Level 3: Network model based design

Keywords: network/model modification, graph editing, network/model analysis, model checking, multiscale modelling, databases

Network models describe the metabolic biochemical reactions of bacterial strains as systems of continuous or stochastic equations, resulting in an overall bipartite graph structure which can be represented as a Petri net. Our work involves the activities of model construction, analysis and modification. The models can be analysed for both their static and dynamic properties in order to confirm that they are sound and consistent, and checked against observations of the bacteria that they describe.

We are developing a modelling database facility to store components from public domain models as well as locally generated data which can be reused for model construction. The database will include phenotypic annotation and direct links to public molecule and reaction databases. Integration with the database of the Brunel Strain Collection will facilitate implementation of the process from in silico design to in vitro / in vivo experiments. The information stored will be extended from gene data to include proteins and metabolites.

The generation of designs for new synthetic bacterial strains involves the selection of optimal combinations of chassis (host strain) and genes for transfer, knockout or modification. This is achieved using selection, mutation and optimisation techniques on the computational models, resulting in models of virtual organisms which can be used as in-silico designs to guide the construction of novel strains.

Level 3: Protein structure informed design

Keywords: protein structure, protein function, protein-protein interaction networks

Metabolic biochemical reactions are performed by proteins. Knowledge of their 3D structure has been proven critical to understand the molecular effect of variations in the amino acid sequence on their catalytic activity, and thus desired phenotypic changes are often delivered through modification in protein function. The effect of functional polymorphisms will be modelled at the protein structure level for the key players in metabolic pathways. The effect of mutations on the dynamics and kinetics of the protein will be modelled to inform design strategies. Ligand and protein-protein interactions will be simulated and integrated with biochemical modelling using a multiscale strategy.

We aim at providing a set of computational tools for the selection of mutations for adaptive improvement of E. coli to confer susceptibility to selected antibiotics. The tool will comprise a database of naturally evolved mutations from E. coli strains (provided by the MBE cluster) mapped on the bacterial 3D protein-protein interaction network (PPIN) and a predictive software to mine the database for candidate mutations with potential to confer adaptive and desired phenotypes when combined.

We are developing a database protein structures, interactions and mutations. The most recent and comprehensive PPIN for E. coli has been used as reference. Experimental structures have been integrated with theoretical models.

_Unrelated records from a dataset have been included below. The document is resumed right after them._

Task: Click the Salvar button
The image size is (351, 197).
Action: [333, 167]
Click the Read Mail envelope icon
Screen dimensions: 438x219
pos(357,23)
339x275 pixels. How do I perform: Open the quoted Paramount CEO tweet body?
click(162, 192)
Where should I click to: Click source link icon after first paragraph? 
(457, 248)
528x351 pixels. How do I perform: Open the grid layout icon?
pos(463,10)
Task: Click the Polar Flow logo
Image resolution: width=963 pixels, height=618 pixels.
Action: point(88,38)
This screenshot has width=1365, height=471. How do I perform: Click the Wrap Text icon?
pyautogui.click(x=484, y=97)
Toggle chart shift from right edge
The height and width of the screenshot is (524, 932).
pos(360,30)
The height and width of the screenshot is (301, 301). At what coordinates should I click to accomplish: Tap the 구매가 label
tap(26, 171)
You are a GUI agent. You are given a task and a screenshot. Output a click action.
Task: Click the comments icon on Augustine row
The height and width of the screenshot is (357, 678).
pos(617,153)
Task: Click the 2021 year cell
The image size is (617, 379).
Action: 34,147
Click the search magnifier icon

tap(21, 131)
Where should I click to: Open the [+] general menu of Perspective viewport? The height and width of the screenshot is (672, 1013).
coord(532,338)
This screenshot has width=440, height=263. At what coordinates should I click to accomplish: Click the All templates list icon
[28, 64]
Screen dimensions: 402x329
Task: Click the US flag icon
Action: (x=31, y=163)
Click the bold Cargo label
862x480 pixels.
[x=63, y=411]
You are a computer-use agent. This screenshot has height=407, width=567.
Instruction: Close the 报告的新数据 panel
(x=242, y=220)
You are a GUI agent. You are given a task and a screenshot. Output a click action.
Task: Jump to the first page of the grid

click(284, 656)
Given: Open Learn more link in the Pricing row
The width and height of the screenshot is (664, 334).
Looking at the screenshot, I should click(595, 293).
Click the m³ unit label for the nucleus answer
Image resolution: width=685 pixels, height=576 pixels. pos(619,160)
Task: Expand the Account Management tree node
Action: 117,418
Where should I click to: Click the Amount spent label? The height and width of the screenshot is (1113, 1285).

The core genome from Brunel E. coli strain collection has been mapped to the PPIN and the unique set of 3D proteins structures for the core genome have been used to populate a relational database. A mapping of non-synonymous mutations in coding regions from naturally evolved E. coli strains is in progress. Each protein entry will contain information on mutations, associated strains and experimental conditions.

Structural models of proteins with selected mutations will form a library of design templates that will be integrated into multilevel biochemical network models with desired phenotypic behaviours.